[Task brief] Exactly and without additions, transcribe the line that contains "You are a computer-use agent. Screen dimensions: 1331x794" and every line after it in the data.

------------------------------------------------

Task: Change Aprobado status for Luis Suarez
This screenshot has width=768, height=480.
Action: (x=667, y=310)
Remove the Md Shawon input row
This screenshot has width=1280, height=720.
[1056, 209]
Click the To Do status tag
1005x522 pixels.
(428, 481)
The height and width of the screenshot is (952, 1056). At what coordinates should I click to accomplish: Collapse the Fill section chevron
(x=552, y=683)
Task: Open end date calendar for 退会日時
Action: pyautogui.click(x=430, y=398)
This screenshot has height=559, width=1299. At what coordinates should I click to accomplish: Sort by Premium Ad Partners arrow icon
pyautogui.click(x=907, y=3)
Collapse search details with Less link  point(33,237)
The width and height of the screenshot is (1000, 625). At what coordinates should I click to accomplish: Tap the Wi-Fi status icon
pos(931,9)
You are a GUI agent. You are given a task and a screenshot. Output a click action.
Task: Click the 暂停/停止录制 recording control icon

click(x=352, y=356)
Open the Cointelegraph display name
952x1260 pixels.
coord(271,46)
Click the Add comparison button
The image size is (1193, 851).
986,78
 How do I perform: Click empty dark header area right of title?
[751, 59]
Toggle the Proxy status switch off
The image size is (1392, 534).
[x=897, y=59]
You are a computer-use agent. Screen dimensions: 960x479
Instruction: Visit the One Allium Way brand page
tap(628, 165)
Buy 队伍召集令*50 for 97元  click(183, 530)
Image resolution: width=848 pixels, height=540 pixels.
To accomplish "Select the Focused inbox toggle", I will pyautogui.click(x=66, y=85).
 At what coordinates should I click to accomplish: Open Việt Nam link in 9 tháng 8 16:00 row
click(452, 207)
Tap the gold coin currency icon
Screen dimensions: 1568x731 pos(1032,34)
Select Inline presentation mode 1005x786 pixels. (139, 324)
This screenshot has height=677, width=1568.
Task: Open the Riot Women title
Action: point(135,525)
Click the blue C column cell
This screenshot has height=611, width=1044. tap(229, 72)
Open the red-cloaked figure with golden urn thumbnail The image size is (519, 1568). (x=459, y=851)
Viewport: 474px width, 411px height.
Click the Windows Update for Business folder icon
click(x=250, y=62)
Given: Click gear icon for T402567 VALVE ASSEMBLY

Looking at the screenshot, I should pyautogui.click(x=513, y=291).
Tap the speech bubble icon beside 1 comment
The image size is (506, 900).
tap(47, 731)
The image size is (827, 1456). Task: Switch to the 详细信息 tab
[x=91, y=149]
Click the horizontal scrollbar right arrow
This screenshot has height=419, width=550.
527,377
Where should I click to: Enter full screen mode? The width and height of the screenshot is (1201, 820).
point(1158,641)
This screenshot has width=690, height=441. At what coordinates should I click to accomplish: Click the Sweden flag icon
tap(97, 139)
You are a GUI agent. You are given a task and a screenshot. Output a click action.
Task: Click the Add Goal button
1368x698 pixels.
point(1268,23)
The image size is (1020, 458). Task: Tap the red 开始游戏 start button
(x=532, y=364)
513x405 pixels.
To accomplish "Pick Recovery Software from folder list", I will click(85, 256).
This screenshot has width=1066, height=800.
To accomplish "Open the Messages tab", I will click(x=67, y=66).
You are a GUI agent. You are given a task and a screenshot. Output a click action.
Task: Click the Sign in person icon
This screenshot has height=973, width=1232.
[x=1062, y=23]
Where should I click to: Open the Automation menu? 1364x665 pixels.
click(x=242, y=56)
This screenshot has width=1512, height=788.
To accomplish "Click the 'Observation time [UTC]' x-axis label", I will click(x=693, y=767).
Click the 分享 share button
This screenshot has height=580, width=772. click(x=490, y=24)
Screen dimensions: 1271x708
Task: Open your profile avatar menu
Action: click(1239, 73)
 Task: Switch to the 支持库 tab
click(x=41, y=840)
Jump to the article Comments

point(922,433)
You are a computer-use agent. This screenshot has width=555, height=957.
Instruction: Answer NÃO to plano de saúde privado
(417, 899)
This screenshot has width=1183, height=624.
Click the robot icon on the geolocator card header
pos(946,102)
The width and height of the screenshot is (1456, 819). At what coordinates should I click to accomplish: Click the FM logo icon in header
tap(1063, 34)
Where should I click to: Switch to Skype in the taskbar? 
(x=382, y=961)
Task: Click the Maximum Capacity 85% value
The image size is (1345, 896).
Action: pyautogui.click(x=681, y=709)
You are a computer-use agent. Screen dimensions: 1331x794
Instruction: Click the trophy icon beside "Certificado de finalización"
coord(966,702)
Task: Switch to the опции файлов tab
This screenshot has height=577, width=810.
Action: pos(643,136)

------------------------------------------------

[Answer area]
You are a computer-use agent. Screen dimensions: 1331x794
Instruction: Click the trophy icon beside "Certificado de finalización"
coord(966,702)
Task: Switch to the опции файлов tab
This screenshot has height=577, width=810.
Action: pos(643,136)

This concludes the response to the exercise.